## REQUIREMENT
For the records that follow, say how many lines have the word "agent" in them. Write the number and nothing more.

## DATA EXCERPTS
════
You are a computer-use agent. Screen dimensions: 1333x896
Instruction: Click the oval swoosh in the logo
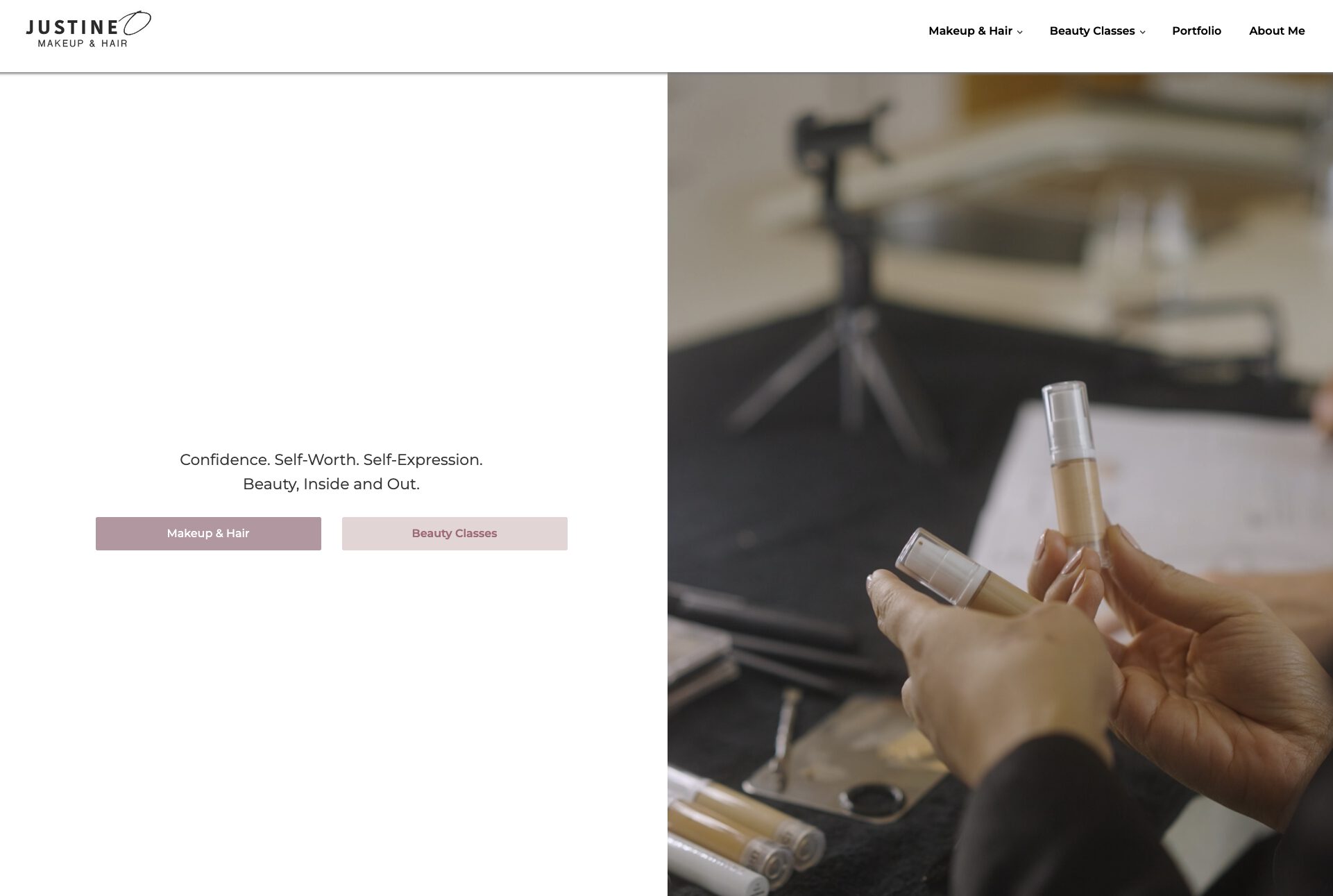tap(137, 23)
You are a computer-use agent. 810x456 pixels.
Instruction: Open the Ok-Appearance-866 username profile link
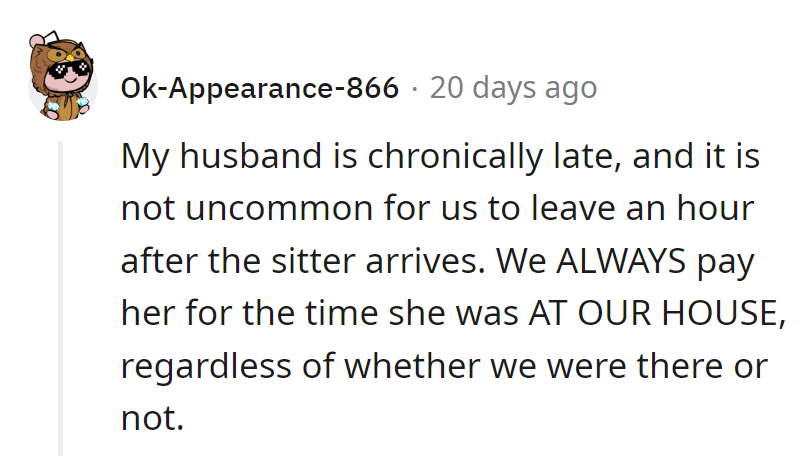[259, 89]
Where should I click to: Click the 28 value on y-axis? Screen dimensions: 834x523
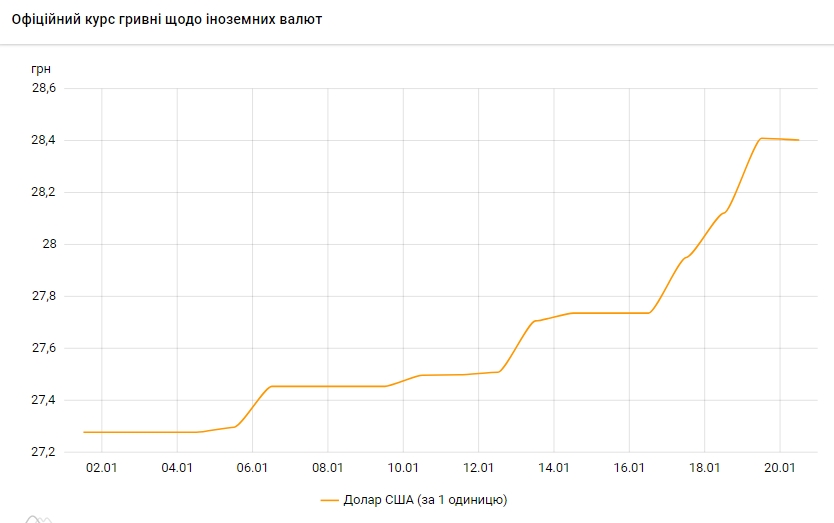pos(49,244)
════
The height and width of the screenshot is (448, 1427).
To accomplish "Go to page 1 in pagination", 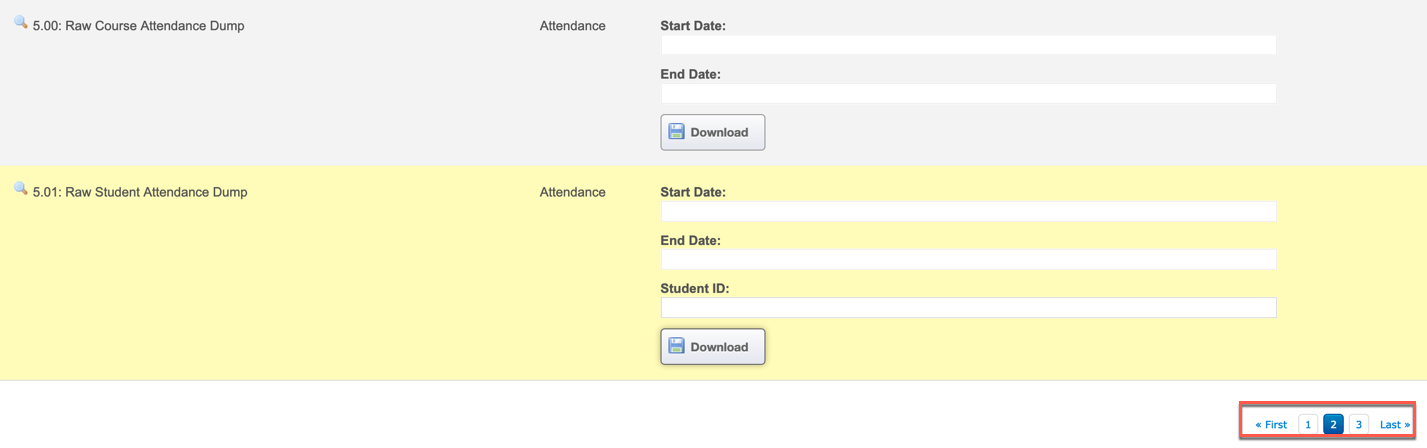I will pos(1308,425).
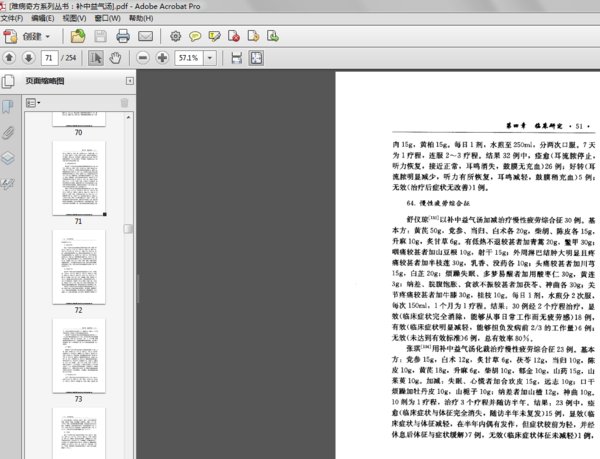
════
## TASK OUTPUT
2